═══ TASK INPUTS ═══

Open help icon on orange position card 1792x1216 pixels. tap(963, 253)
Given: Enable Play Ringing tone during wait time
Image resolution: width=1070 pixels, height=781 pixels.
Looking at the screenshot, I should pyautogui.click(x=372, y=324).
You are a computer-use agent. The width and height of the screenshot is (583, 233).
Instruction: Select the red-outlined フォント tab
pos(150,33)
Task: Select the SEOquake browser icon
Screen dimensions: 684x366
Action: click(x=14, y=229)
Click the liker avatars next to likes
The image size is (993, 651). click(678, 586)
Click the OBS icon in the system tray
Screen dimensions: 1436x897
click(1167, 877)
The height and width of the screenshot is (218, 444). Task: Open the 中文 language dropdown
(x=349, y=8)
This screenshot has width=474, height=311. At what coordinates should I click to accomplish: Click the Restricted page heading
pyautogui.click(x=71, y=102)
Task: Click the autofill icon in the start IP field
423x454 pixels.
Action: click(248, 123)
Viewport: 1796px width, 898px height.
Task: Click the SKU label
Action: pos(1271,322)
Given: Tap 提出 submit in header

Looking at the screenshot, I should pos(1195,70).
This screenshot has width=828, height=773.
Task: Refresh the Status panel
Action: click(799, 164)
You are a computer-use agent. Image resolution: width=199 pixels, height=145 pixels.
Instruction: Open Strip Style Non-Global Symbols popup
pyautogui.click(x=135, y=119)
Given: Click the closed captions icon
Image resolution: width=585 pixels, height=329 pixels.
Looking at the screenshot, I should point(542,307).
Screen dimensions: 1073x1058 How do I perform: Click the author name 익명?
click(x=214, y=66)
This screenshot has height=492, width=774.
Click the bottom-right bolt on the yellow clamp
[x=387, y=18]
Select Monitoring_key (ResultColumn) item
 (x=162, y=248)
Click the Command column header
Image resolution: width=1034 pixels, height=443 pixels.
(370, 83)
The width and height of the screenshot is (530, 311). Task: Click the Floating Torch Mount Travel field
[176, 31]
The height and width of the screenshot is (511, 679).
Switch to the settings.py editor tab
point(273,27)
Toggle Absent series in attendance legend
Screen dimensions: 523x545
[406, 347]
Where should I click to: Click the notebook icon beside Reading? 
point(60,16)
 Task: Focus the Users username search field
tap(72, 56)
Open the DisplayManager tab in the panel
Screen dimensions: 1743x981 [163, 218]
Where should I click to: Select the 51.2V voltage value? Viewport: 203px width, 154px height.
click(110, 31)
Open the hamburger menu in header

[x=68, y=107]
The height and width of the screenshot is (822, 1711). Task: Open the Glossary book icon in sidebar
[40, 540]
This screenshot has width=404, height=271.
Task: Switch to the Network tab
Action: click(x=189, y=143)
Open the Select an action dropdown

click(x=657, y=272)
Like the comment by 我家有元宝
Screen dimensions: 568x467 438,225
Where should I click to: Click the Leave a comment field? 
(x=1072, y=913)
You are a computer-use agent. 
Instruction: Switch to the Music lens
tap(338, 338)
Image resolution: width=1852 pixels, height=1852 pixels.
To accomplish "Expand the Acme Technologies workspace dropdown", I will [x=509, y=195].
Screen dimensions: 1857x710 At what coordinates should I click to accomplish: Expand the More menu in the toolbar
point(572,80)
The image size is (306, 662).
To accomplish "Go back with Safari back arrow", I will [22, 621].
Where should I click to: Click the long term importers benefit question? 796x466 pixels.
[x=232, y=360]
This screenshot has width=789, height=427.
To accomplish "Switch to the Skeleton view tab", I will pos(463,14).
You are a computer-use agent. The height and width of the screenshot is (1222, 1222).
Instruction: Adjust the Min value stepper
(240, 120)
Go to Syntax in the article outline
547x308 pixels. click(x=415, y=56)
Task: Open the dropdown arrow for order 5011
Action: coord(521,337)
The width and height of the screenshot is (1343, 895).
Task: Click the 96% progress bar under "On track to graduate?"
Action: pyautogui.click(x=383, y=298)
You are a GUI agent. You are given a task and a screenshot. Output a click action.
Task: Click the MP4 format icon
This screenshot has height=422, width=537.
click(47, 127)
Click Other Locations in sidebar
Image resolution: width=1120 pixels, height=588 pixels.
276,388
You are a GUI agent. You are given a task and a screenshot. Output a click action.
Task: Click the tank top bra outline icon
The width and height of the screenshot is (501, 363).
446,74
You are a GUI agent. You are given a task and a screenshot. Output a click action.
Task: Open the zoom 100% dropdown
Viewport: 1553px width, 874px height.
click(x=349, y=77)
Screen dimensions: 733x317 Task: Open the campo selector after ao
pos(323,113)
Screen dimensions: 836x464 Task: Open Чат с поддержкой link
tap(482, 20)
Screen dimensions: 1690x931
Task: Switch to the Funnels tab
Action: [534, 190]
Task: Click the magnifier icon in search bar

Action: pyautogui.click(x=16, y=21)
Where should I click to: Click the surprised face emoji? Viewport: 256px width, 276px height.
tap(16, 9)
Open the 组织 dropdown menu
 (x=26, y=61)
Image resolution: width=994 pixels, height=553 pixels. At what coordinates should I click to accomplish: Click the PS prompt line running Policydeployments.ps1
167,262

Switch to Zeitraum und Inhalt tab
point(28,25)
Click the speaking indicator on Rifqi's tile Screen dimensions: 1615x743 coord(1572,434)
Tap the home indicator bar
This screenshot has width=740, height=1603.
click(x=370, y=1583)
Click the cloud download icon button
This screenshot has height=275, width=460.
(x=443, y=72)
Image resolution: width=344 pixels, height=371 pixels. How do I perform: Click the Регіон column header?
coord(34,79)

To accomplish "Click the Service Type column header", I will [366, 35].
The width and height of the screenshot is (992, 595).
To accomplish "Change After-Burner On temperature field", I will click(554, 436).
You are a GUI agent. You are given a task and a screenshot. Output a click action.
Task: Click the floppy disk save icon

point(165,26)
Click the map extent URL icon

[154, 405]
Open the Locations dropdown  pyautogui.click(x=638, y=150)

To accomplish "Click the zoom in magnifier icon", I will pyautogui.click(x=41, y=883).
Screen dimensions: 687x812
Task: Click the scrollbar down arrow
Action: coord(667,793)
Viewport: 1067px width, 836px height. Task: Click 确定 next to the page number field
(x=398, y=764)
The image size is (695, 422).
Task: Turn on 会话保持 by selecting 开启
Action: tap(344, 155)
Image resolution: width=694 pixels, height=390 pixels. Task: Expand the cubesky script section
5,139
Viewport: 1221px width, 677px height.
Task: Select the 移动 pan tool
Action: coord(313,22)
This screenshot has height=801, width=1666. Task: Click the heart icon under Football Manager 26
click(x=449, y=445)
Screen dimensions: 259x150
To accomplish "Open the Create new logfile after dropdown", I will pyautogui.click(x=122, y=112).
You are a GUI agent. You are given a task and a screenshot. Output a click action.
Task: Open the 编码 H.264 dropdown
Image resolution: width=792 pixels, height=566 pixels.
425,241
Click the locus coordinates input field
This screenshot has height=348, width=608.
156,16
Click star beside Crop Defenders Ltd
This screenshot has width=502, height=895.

═══

* _STATED TASK_
Reproduce the rows verbatim, starting at the line that contains "Viewport: 1067px width, 836px" and ending with the last of the rows, with both ends included.

* _WORKED SOLUTION_
Viewport: 1067px width, 836px height. Task: Click 确定 next to the page number field
(x=398, y=764)
The image size is (695, 422).
Task: Turn on 会话保持 by selecting 开启
Action: tap(344, 155)
Image resolution: width=694 pixels, height=390 pixels. Task: Expand the cubesky script section
5,139
Viewport: 1221px width, 677px height.
Task: Select the 移动 pan tool
Action: coord(313,22)
This screenshot has height=801, width=1666. Task: Click the heart icon under Football Manager 26
click(x=449, y=445)
Screen dimensions: 259x150
To accomplish "Open the Create new logfile after dropdown", I will pyautogui.click(x=122, y=112).
You are a GUI agent. You are given a task and a screenshot. Output a click action.
Task: Open the 编码 H.264 dropdown
Image resolution: width=792 pixels, height=566 pixels.
425,241
Click the locus coordinates input field
This screenshot has height=348, width=608.
156,16
Click star beside Crop Defenders Ltd
This screenshot has width=502, height=895.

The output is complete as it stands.